Указания и требования.
Всё от строки с «220x250 pixels.» до конца записей включительно представь в виде JSON-списка строк, по одной на каждую строку, а пустые строки пропусти. Картинки в ответ не включай.
****************
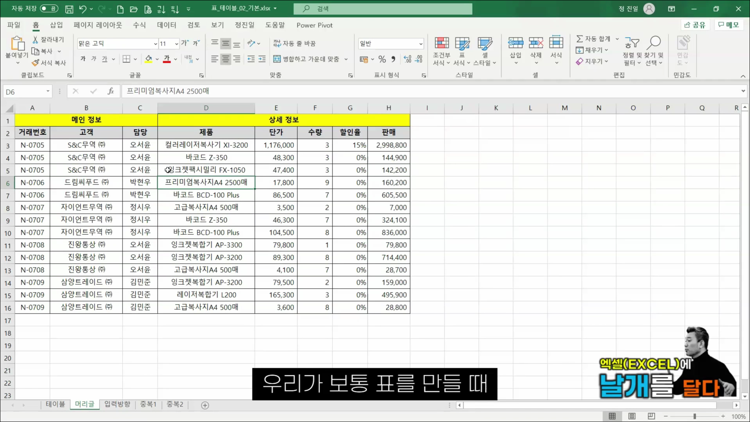Click the 서식 복사 format painter

(48, 63)
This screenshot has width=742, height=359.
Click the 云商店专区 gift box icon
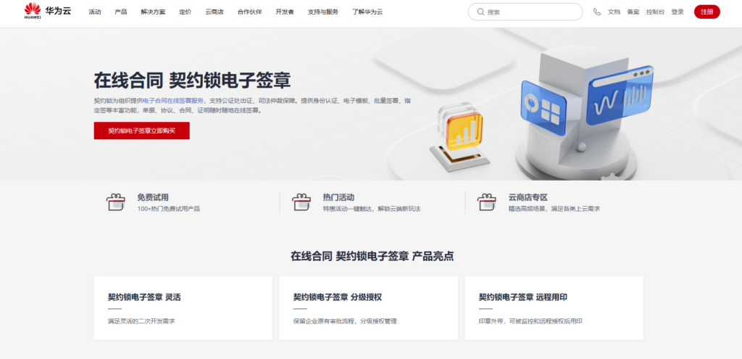[486, 202]
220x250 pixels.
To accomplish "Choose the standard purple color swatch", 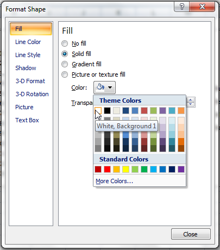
****************
Полный ответ.
[
  "220x250 pixels.",
  "To accomplish \"Choose the standard purple color swatch\", "
]